What the task requires
Please copy the records word for word, from the first line through the line containing "point(25,17)", and stop there.

Item-finding records
::::::::

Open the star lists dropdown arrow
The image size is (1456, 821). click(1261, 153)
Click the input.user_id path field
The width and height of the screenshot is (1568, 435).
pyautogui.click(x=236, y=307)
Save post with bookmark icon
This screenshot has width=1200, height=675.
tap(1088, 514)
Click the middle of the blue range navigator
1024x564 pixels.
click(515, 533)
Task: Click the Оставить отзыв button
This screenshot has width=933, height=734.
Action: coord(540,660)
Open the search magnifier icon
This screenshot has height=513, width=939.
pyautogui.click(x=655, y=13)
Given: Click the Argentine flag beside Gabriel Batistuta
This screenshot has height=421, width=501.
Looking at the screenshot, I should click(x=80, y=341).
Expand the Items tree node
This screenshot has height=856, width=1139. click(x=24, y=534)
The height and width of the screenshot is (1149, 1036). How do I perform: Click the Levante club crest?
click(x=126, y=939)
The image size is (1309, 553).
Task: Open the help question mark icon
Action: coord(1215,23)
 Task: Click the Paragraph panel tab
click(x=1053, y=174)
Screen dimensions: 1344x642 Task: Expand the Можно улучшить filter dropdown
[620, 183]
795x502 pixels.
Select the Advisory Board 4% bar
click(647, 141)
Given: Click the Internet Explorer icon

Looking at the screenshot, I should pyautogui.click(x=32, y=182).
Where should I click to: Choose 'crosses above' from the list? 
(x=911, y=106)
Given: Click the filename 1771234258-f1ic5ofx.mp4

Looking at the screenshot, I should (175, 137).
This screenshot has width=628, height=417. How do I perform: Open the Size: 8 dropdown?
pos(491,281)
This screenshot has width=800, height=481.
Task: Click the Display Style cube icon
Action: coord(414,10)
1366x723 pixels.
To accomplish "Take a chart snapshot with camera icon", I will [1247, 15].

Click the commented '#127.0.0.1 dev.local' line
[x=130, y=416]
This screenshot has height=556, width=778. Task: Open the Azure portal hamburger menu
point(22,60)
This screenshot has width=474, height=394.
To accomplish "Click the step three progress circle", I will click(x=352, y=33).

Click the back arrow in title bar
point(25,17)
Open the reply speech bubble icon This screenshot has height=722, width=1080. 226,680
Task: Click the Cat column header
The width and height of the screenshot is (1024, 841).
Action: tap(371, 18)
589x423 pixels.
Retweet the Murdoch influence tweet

::::::::

Reply to the exercise
Open the star lists dropdown arrow
The image size is (1456, 821). click(1261, 153)
Click the input.user_id path field
The width and height of the screenshot is (1568, 435).
pyautogui.click(x=236, y=307)
Save post with bookmark icon
This screenshot has width=1200, height=675.
tap(1088, 514)
Click the middle of the blue range navigator
1024x564 pixels.
click(515, 533)
Task: Click the Оставить отзыв button
This screenshot has width=933, height=734.
Action: coord(540,660)
Open the search magnifier icon
This screenshot has height=513, width=939.
pyautogui.click(x=655, y=13)
Given: Click the Argentine flag beside Gabriel Batistuta
This screenshot has height=421, width=501.
Looking at the screenshot, I should click(x=80, y=341).
Expand the Items tree node
This screenshot has height=856, width=1139. click(x=24, y=534)
The height and width of the screenshot is (1149, 1036). How do I perform: Click the Levante club crest?
click(x=126, y=939)
The image size is (1309, 553).
Task: Open the help question mark icon
Action: coord(1215,23)
 Task: Click the Paragraph panel tab
click(x=1053, y=174)
Screen dimensions: 1344x642 Task: Expand the Можно улучшить filter dropdown
[620, 183]
795x502 pixels.
Select the Advisory Board 4% bar
click(647, 141)
Given: Click the Internet Explorer icon

Looking at the screenshot, I should pyautogui.click(x=32, y=182).
Where should I click to: Choose 'crosses above' from the list? 
(x=911, y=106)
Given: Click the filename 1771234258-f1ic5ofx.mp4

Looking at the screenshot, I should (175, 137).
This screenshot has width=628, height=417. How do I perform: Open the Size: 8 dropdown?
pos(491,281)
This screenshot has width=800, height=481.
Task: Click the Display Style cube icon
Action: coord(414,10)
1366x723 pixels.
To accomplish "Take a chart snapshot with camera icon", I will [1247, 15].

Click the commented '#127.0.0.1 dev.local' line
[x=130, y=416]
This screenshot has height=556, width=778. Task: Open the Azure portal hamburger menu
point(22,60)
This screenshot has width=474, height=394.
To accomplish "Click the step three progress circle", I will click(x=352, y=33).

Click the back arrow in title bar
point(25,17)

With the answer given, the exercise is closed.